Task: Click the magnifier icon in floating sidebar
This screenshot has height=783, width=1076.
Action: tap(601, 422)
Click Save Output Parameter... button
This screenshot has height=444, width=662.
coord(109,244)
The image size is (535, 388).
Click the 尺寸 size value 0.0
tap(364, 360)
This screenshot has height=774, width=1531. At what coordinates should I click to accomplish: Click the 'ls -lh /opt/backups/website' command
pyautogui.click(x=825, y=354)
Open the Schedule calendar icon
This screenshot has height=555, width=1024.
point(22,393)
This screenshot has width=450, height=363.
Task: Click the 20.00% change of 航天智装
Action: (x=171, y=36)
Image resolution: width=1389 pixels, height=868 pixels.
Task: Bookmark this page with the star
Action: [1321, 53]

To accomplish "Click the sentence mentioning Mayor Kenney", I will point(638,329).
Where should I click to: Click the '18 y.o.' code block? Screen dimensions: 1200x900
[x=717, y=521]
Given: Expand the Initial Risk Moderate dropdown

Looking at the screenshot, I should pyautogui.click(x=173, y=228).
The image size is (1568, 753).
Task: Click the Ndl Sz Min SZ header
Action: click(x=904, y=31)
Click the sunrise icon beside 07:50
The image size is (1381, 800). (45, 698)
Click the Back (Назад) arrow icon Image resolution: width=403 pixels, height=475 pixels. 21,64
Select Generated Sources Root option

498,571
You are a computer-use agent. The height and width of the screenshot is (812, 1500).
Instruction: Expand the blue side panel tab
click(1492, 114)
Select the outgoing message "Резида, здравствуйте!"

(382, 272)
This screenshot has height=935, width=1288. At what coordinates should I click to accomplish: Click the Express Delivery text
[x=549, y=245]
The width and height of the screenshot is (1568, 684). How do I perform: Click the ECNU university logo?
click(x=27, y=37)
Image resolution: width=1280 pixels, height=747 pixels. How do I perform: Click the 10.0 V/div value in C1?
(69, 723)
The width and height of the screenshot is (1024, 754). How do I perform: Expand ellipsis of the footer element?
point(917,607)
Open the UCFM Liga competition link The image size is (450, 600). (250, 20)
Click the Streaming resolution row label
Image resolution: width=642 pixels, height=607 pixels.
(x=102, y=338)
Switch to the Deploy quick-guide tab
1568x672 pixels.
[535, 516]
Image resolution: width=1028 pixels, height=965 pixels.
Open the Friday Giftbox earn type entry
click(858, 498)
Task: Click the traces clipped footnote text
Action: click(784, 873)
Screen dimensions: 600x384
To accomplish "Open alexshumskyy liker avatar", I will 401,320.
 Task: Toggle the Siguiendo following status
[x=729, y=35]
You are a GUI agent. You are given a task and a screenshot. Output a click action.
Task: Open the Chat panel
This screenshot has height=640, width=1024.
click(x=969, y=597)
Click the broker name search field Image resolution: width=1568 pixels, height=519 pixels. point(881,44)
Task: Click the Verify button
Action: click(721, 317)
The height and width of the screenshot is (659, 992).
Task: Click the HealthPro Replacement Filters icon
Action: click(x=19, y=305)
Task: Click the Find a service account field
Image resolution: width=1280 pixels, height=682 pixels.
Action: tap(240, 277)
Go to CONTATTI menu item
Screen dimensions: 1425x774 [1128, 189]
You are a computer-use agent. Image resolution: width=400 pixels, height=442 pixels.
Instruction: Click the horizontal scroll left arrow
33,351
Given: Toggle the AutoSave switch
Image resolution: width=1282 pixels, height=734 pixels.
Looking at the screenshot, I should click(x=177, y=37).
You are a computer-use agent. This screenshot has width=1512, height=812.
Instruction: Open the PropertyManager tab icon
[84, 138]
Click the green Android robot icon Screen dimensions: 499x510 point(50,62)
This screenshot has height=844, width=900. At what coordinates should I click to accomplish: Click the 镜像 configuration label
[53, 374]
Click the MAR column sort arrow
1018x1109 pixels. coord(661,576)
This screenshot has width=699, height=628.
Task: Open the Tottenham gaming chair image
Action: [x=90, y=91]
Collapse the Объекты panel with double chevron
******************************
**Task directions:** Go through the records above. Copy each line in which the string "computer" appears.

**Exercise answer:**
You are a computer-use agent. The height and width of the screenshot is (812, 1500).
You are a computer-use agent. Image resolution: width=400 pixels, height=442 pixels.
You are a computer-use agent. This screenshot has width=1512, height=812.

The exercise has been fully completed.